In seemingly desperate acts to get my attention, retailers are bombarding me with catalogs, email, text alerts and yes, discount after discount. I have discount overload. I am numb to free shipping, 30% off of everything in the store, group coupons that give me some crazy amount of product for a fraction of the price, sales that only last one day, one hour. And please, don't make me get up at 3 am to get the discount. Sure, I like to save money as much as the next person, but personally, I think that retailers using all of the amazing new technologies and tools that we have to keep discounting products is a waste of the technology (not to mention margin). How about using the technology to be personal, relevant, magic and meaningful? I'd gladly pay full price for that. Here's a quick trip back in time to illustrate the point.
When I was about 25 years old, I was an assistant buyer at a department store. There was no internet (at least not one that the average human could use) and PCs had not made it into the mainstream workforce. If you were a shopper, stores and catalogs were it.

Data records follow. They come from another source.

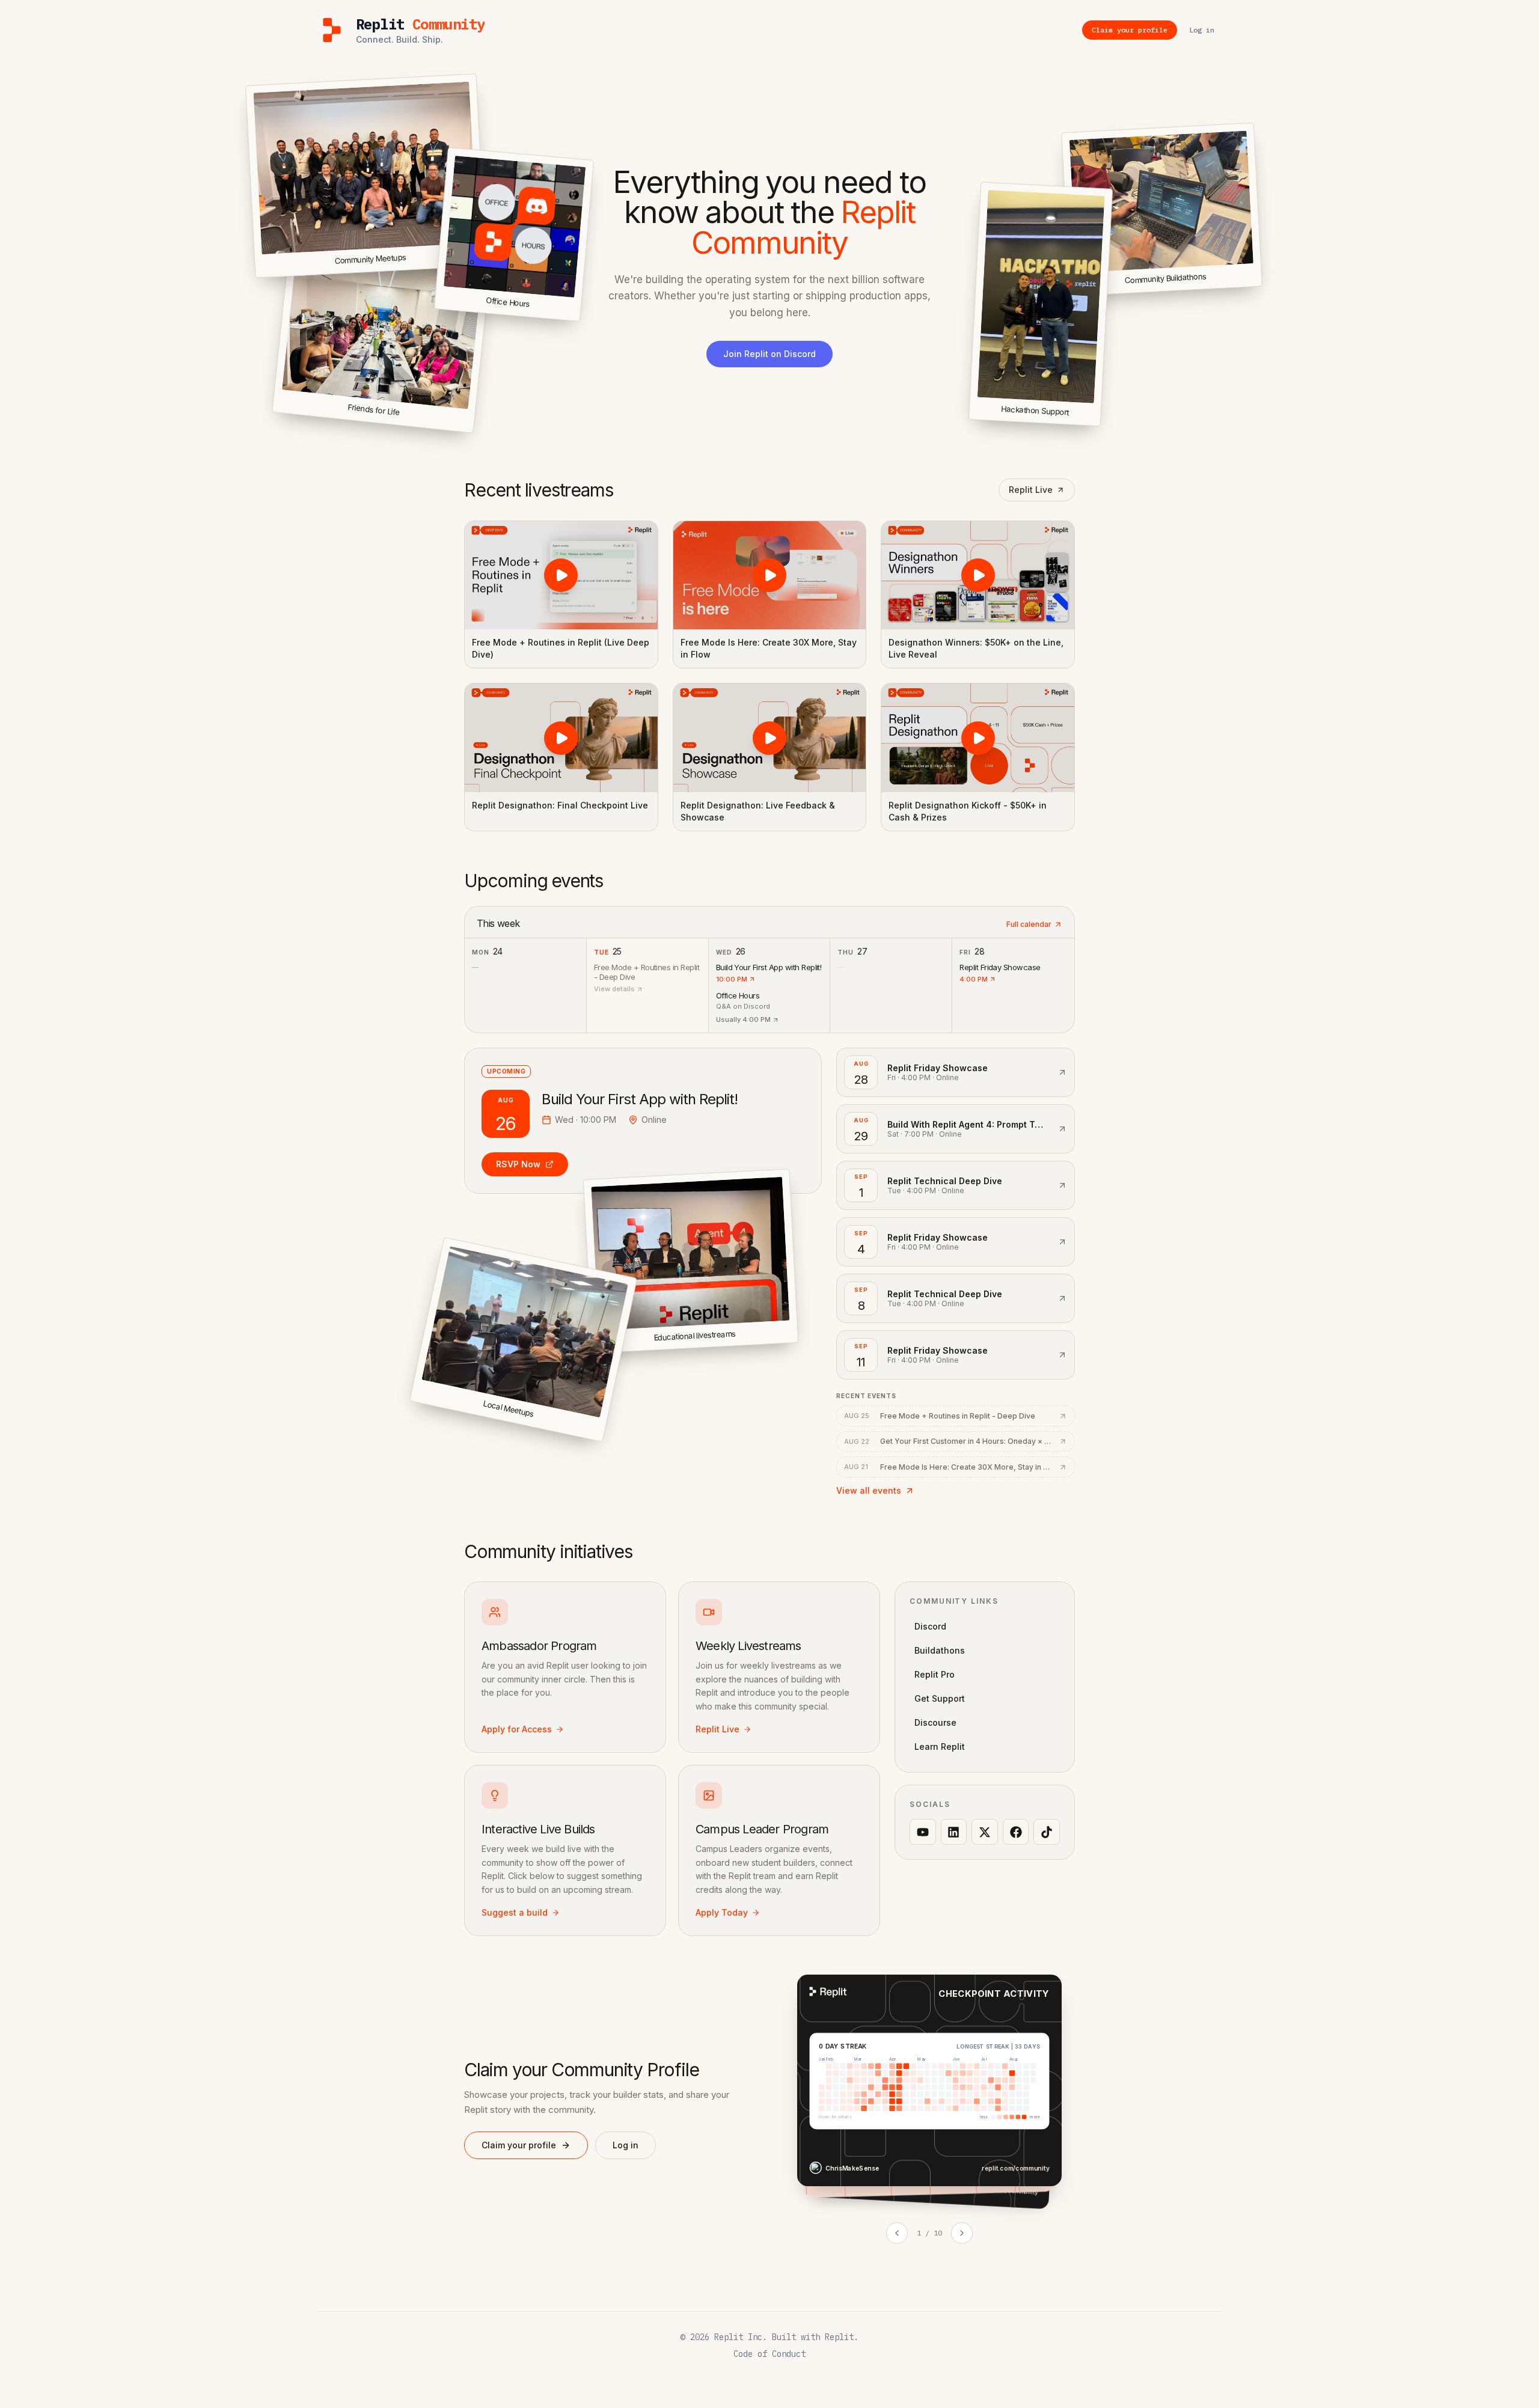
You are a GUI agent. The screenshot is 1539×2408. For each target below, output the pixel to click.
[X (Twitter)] (984, 1832)
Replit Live (1031, 489)
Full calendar (1028, 924)
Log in (625, 2145)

It was the holiday season, and I was exhausted. For three out of the four weekends between Thanksgiving and Christmas, I, like everyone else in the buying office, was assigned "store duty". After putting in a long week at the office, I pulled myself out of bed early on Saturday morning, put on my dress and heels (this was, believe it or not back in the day when women were not allowed to wear pants on the selling floor!) and headed to the store to wait on the onslaught of customers doing their holiday shopping. Needless to say, such a schedule kind of put a cramp on my own holiday shopping. So, there I was, the weekend before Xmas, getting off of my selling floor shift at 5:30 and heading out to try to do some shopping of my own.
I walked into Nordstrom, figuring I might be able to find a scarf, earrings or something (anything!) for my mother. I was in my dress and heels. I was carrying my purse, briefcase, coat (it was brutally hot in the store) and 2 or 3 small bags from other stores that I had gathered in my desperate attempt to get my shopping done. The store was packed. I tried to wriggle my way up to the jewelry counter amid the sea of heads and elbows. I don't think I used the term "this sucks" back then, but I am sure I uttered something of equal sentiment.
Then, I felt a tap on my shoulder. I turned around, and a handsome young man in a tuxedo smiled at me. "Would you like a shopping bag for some of your things?" he asked. He was carrying a dozen big, strong Nordstrom shopping bags on his arm. He held one open for me while I filled it with my coat, small bags and purse. He smiled again and wished me luck with my shopping. I stayed in the store for a couple of hours, and wound up doing much more shopping at Nordstrom than I had planned to, most of it at full price. Yes, of course, I am still a customer and probably always will be.
What I think is remarkable about this story is that I have remembered it for years. In a low cost, low tech way, I had a magical, personal moment. Someone in the store was watching me, seeing me struggle and reaching out to help me. When I shop in stores and online today, I keep looking for that kind of a moment again. Personal. Helpful. Relevant. Magical. I am impressed when store associates are aware of online offers, when I can scan a barcode in a store and do price comparisons, when e-commerce sites send me an email highlighting the item I just looked at, which is miraculously now on sale. I have no doubt that these tactics drive business and I know that they require some technical heavy lifting. But they don't excite me or make me loyal. I'll take the guy in the tux over a 20% discount any day.
What's your magic, your "guy in the tux" this year? Chances are, he's hiding under a pile of discounts, but he's what your customers really want.